The famous music hit. “Directed by Rian Johnson” appeared on the screen. It was over. I had just witnessed the newest Star Wars movie. For the first time watching a Star Wars film, I really did not know how to feel about it. I liked it enough, but it left me with an odd feeling that I could not describe for the rest of the day. A few hours after seeing the movie, the feeling dawned on me and I realized something about this movie. But first, let’s see what we’re working with here.
First, the nitpicks. My personal biggest letdown of the movie was Snoke. I was looking forward to seeing Snoke expanded after The Force Awakens did an incredible job of setting up this character. He was a puppet master in The Force Awakens and that film hinted at a larger role to play. Unfortunately, he was taken out easily and rather early in The Last Jedi. It diminished his perceived power and leaves the audience to wonder “Who was that guy,” and more importantly, “Why should I even care that he is dead?”
The fake-out death of Leia also did not work. Seeing her use the force like Superman regaining consciousness in outer space just did not sit well with me. I, like so many, am interested to see how Episode IX handles her with the untimely passing of Carrie Fisher.
What did work for me was the further development of the new characters. I think the core of Rey, Finn, and Poe are a solid trio and growing into fully formed characters. The new characters and locations where great and I loved the almost heist feel of this movie.
As I said though, this is more of a reaction rather than a review. So how did I feel about this movie? The Last Jedi is the most thematically complex of all the Star Wars movies. After the buildup to find Luke Skywalker in the previous film, we find him in TLJ a broken down man, asking questions of Rey what good did the Jedi play after all and what value is there in being a legend. That is one of the greatest strengths of this movie. It not only asks itself and thus the audience to look at the value of those we’ve placed on pedestals, but also looks back at the entire Star Wars saga and asks where do we go from here? That leads to something that I wonder if the film intended to do. The Last Jedi has managed to, as Kylo says, “let the past die.”
That is the feeling I was encountering after watching this movie. It was the feeling that the past of Star Wars, the Skywalker family drama, Empire vs. Rebellion, was over. But rather than ending in a good guys have prevailed way (Return of the Jedi), the rich universe this franchise has created is still open and will move forward. This is the film that looks back at our nostalgia of Star Wars and says, “You have played your part. Now is the time to bow out gracefully and let the changes sweep over the franchise.”

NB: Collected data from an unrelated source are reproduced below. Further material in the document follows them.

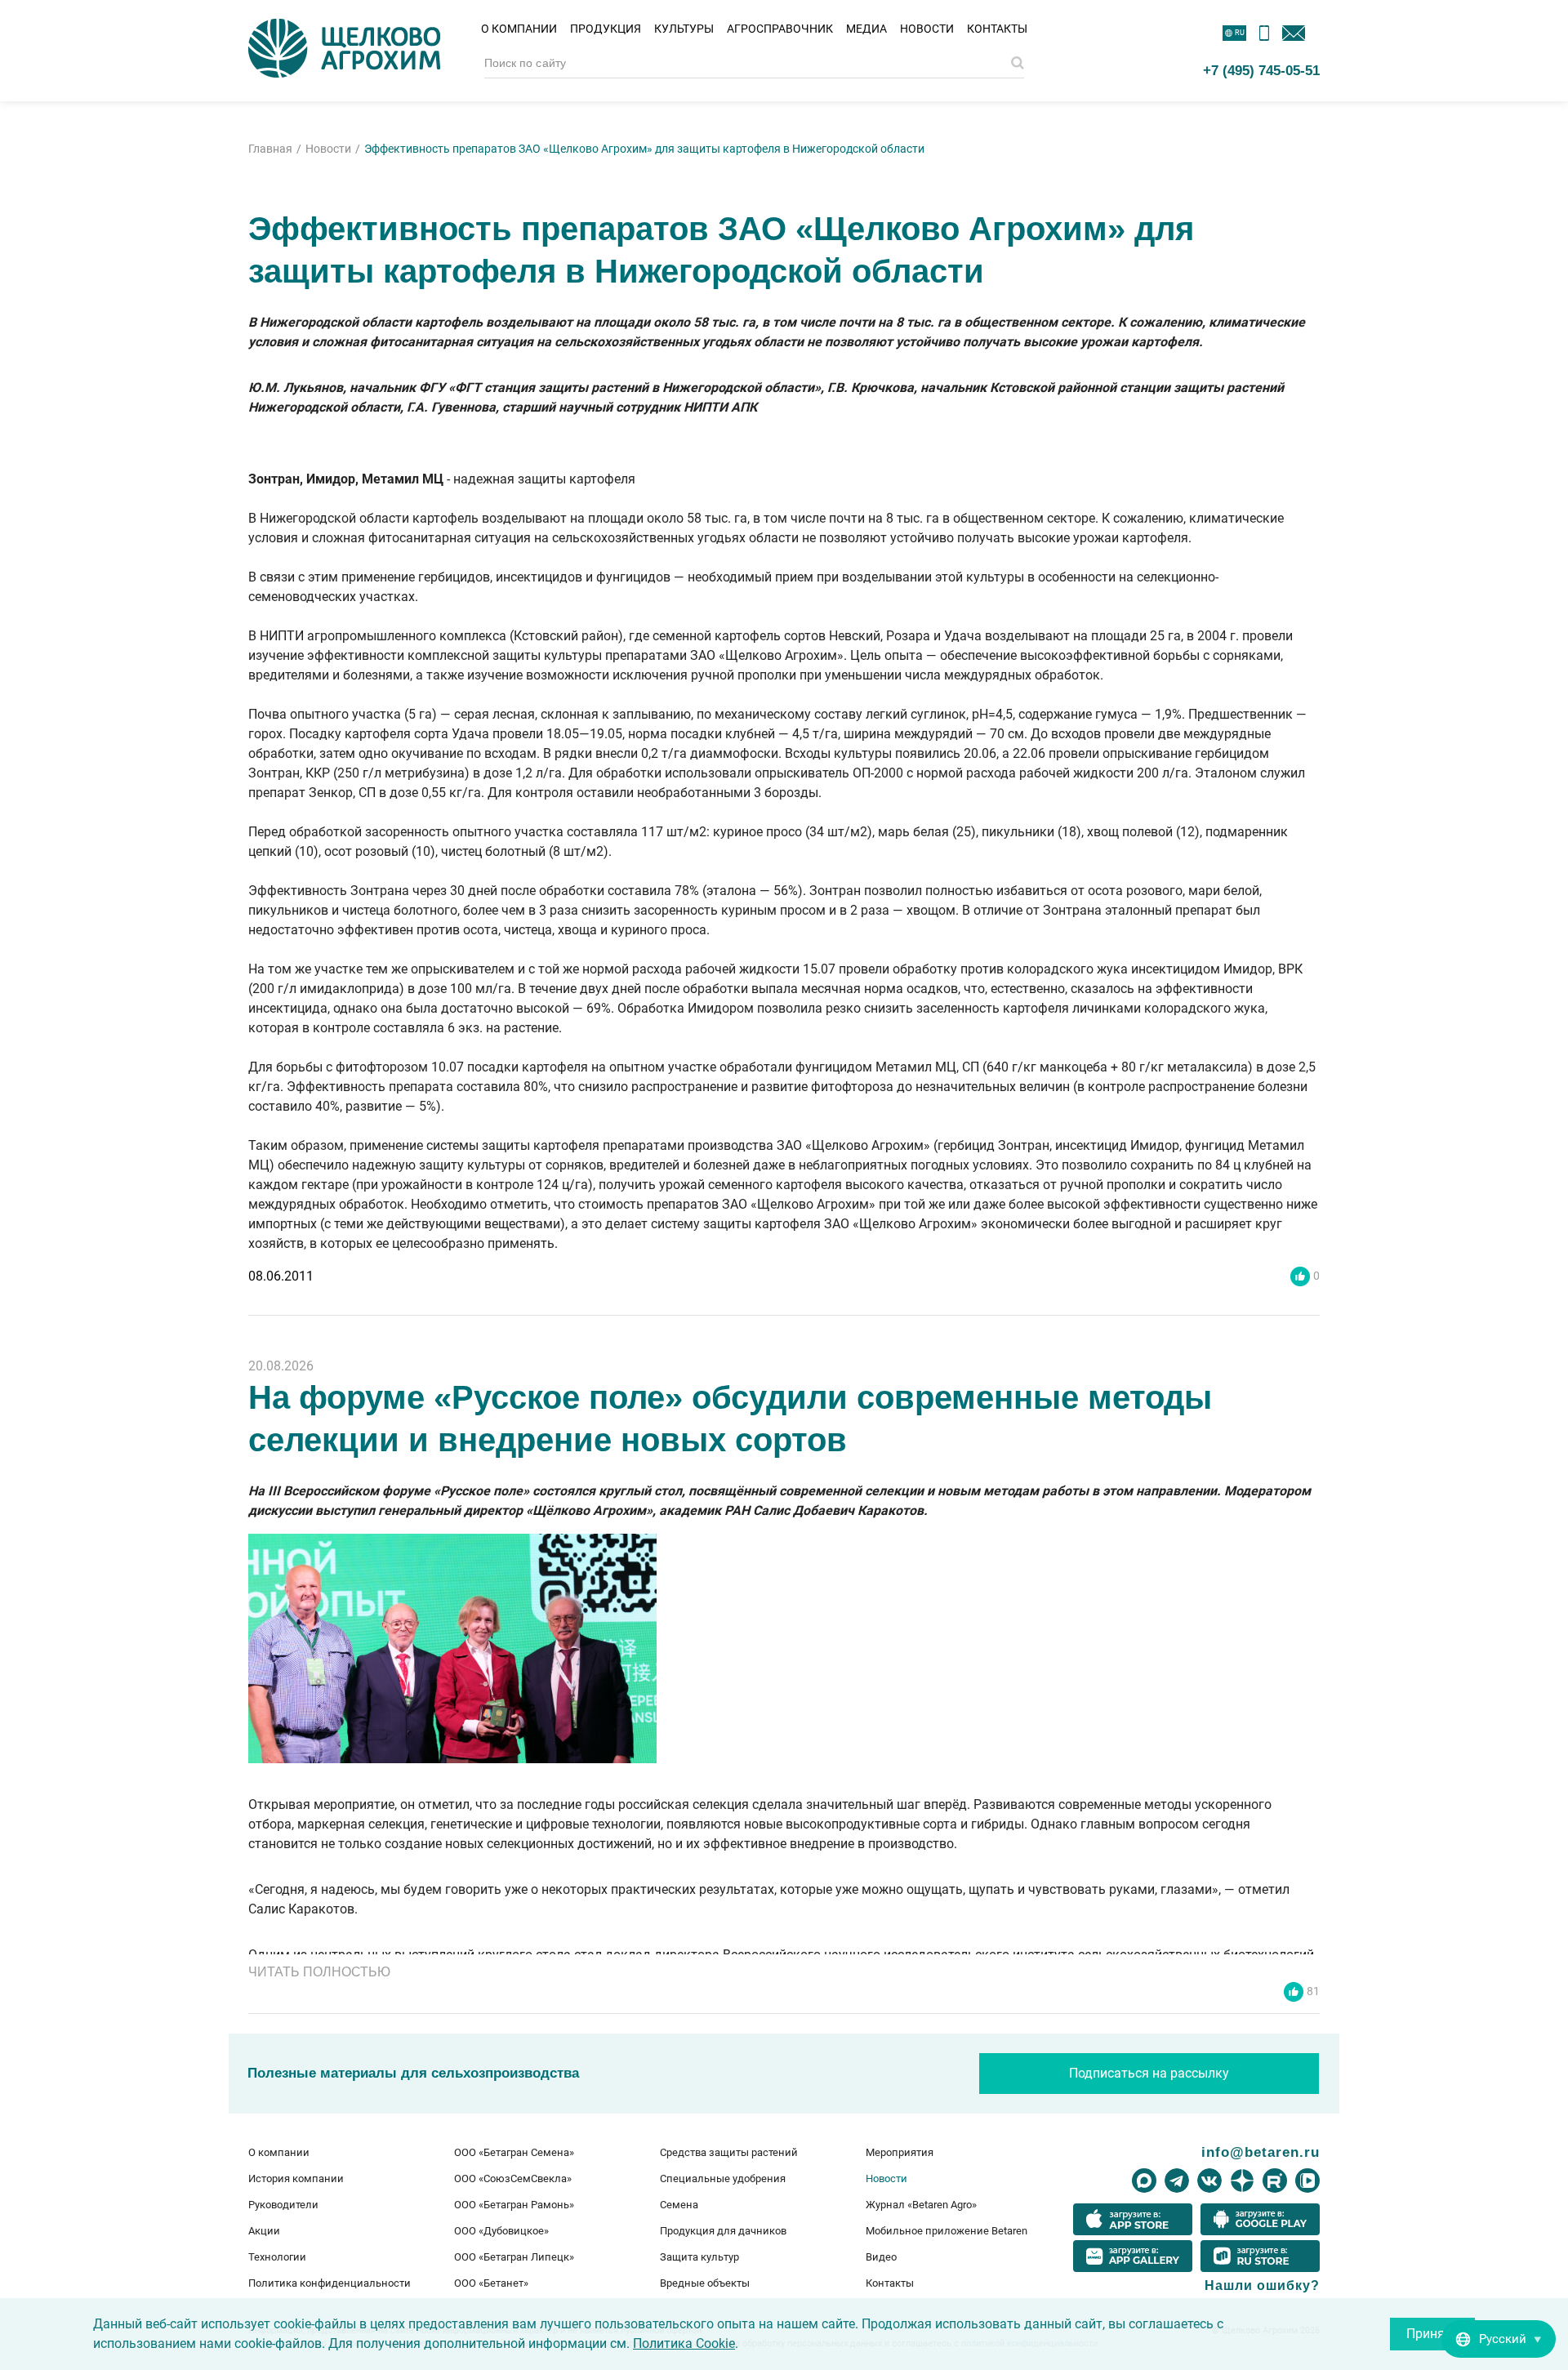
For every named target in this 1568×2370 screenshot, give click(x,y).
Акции (264, 2231)
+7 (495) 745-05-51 (1261, 70)
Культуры (684, 28)
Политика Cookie (684, 2343)
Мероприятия (899, 2152)
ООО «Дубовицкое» (501, 2231)
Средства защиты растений (729, 2152)
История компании (296, 2178)
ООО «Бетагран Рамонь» (514, 2204)
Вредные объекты (705, 2283)
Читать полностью (319, 1972)
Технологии (277, 2257)
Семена (679, 2204)
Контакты (997, 28)
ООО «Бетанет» (491, 2283)
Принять (1432, 2333)
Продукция (605, 28)
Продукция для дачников (723, 2231)
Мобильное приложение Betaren (946, 2231)
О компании (519, 28)
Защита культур (699, 2257)
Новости (927, 28)
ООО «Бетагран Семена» (514, 2152)
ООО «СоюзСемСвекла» (513, 2178)
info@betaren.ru (1260, 2152)
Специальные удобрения (723, 2178)
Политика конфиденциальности (329, 2283)
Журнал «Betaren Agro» (921, 2204)
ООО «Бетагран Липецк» (514, 2257)
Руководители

Maybe even more broadly speaking, Rian Johnson has managed to take the nostalgia craze of the last ten years and say it is time to move forward. The return of franchises in films for millennials and Gen X’ers, Transformers, Indiana Jones, etc… they all brought back the memories and feelings of the original material. The Last Jedi though takes it that to the next crucial step. It is time to move forward. Much as Luke asks Rey what it means to be a legend, perhaps we should ask what does it mean to hold on to our childhood heroes and franchises?
On a personal level, I don’t know if The Last Jedi will become my favorite Star Wars film, but at this point, I can honestly say it is the most important Star Wars film. The universe we’ve witnessed from the first film, from the time we were kids, now truly feels wide open. The fate of a galaxy no longer hangs on the actions of a single family, but now hope has been placed in anyone who is willing to fight for what is right. For a rebellion. I am beyond excited to see where the franchise goes from here.